Neonazista de Essex é condenado a 13 anos por planejar ataque armado
Alfie Coleman foi detido pelo MI5 após tentar comprar armas para um atentado em massa no Reino Unido. Autoridades alertam pais sobre radicalismo

Alfie Coleman, um jovem de 22 anos residente em Great Notley, Essex, foi sentenciado a 13 anos e meio de prisão por planejar um ataque armado em massa em solo britânico. A condenação ocorreu no tribunal de Old Bailey, onde o réu foi considerado culpado de preparar atos terroristas após uma investigação minuciosa de sua conduta.
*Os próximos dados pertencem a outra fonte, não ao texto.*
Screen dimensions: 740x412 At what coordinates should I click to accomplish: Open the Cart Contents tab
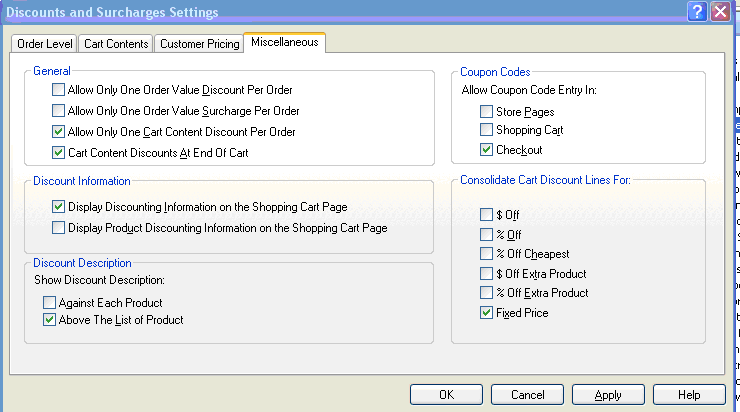pos(117,44)
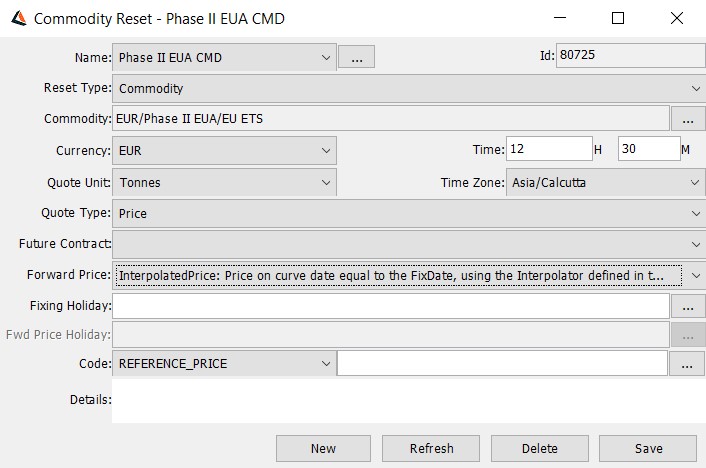Expand the Name dropdown Phase II EUA CMD

point(224,57)
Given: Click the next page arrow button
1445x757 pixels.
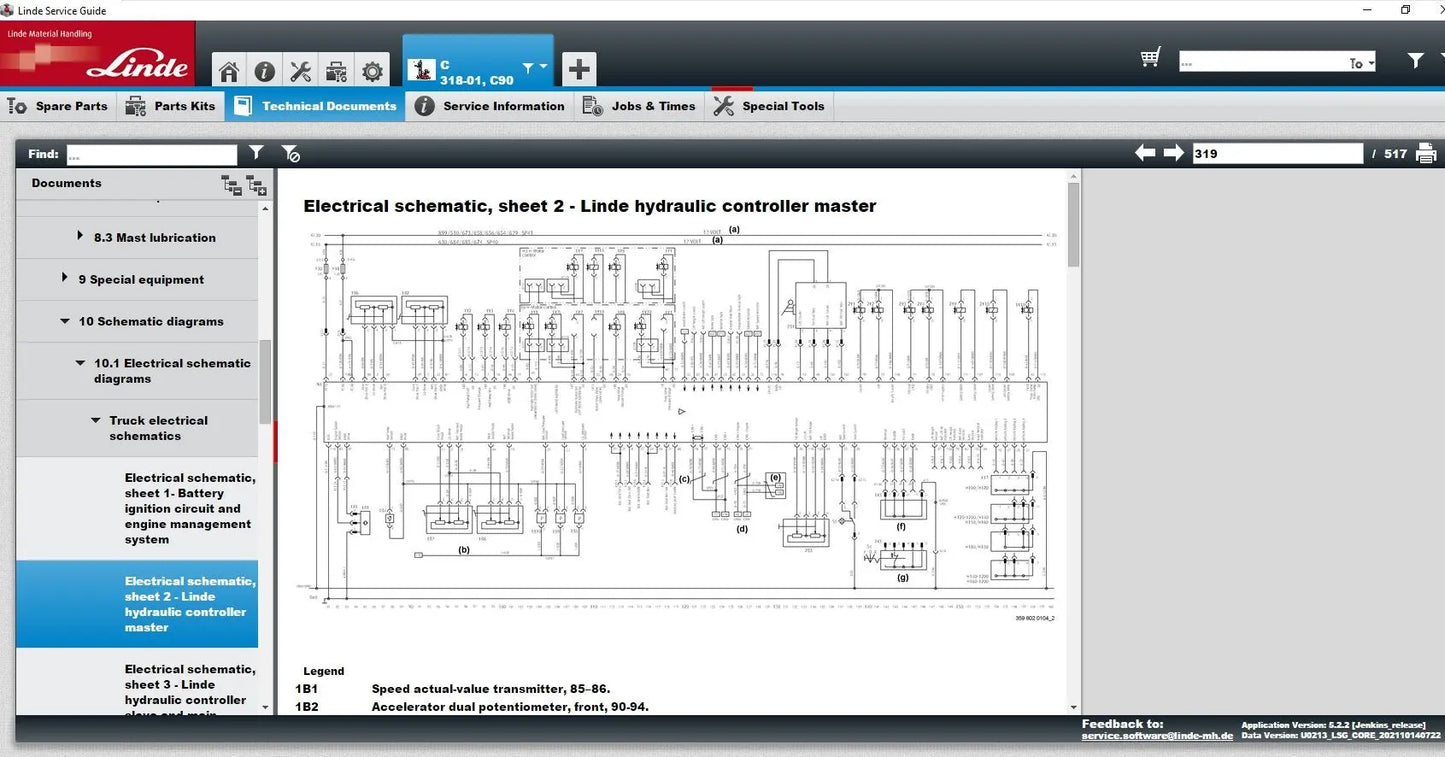Looking at the screenshot, I should click(x=1172, y=152).
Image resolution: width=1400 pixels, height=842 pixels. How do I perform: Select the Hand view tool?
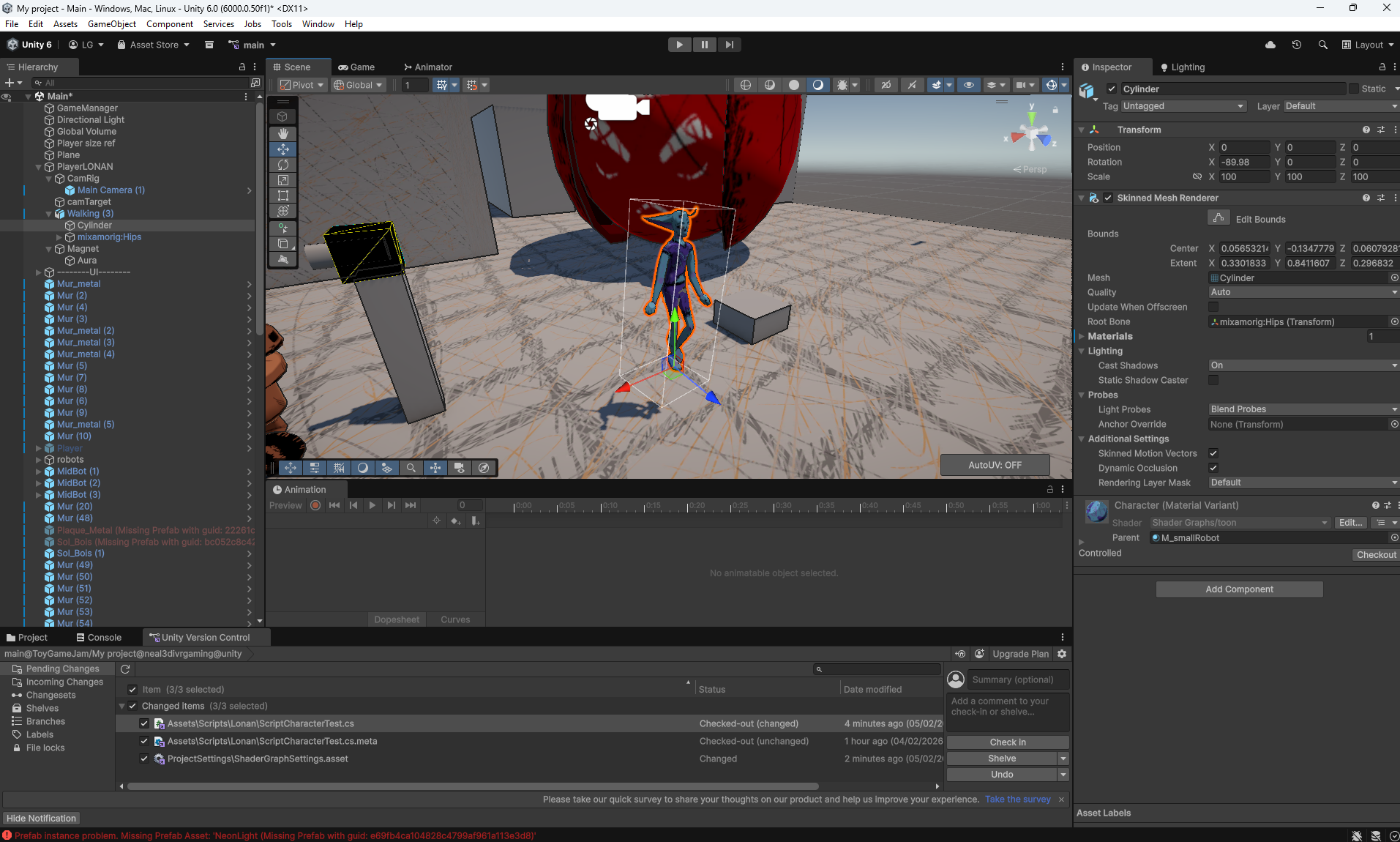pyautogui.click(x=282, y=133)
Conforme as informações oficiais divulgadas pelo veículo The Independent, o plano de Alfie Coleman envolvia o uso de armas de fogo contra indivíduos específicos e diversos grupos da sociedade civil.
Alvos eram civis
Um ponto crucial do julgamento foi a definição das vítimas pretendidas, descritas pelas autoridades como “membros do público”. No contexto deste crime, o termo refere-se a cidadãos comuns que frequentam espaços do dia a dia e não possuem cargos públicos ou políticos.
Segundo as investigações, Alfie Coleman mantinha um manifesto em seu diário onde listava como alvos potenciais os frequentadores de uma mesquita e cidadãos anônimos que visitavam o supermercado Tesco, onde ele trabalhava meio período.
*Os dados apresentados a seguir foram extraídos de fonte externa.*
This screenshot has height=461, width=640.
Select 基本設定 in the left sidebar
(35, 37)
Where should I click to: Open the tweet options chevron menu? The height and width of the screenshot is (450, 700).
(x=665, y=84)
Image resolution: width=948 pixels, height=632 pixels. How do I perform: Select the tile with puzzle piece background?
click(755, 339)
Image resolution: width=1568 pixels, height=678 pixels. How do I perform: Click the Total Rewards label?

Ele chegou a catalogar colegas de trabalho e clientes, marcando-os com insultos racistas ou rotulando-os como “traidores”, indicando que o ataque atingiria pessoas inocentes em seus locais de convívio social.
Operação secreta MI5
A tragédia foi evitada por uma operação de infiltração conduzida pelo MI5, o serviço de segurança interna do Reino Unido. Agentes disfarçados mantiveram contato com o extremista em chats criptografados até que um encontro foi marcado em um estacionamento.
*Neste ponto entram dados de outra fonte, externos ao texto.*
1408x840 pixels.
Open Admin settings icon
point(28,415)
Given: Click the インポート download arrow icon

Na ocasião, Alfie Coleman entregou 3.500 libras para comprar uma pistola Makarov e 200 cartuchos de munição, sendo cercado por policiais armados logo após pegar o armamento. Durante o processo, o juiz Richard Marks KC destacou que o réu tentou minimizar suas ações como meros “pensamentos intrusivos”, mas o tribunal o classificou como um infrator perigoso e movido por uma ideologia odiosa.
Perigo nas redes
O caso serve como um alerta urgente para as famílias sobre a segurança digital e o isolamento. As evidências mostraram que a radicalização de Alfie Coleman começou em seu iPad aos 14 anos, quando ele passou a consumir materiais neonazistas intensamente.
A comandante Helen Flanagan, chefe da unidade de contraterrorismo, enfatizou que é “extremamente preocupante que uma pessoa tão jovem planejasse assassinar membros inocentes da sociedade”. Para Helen Flanagan, é vital que pais monitorem as atividades online de seus filhos e busquem ajuda precocemente caso identifiquem sinais de extremismo violento.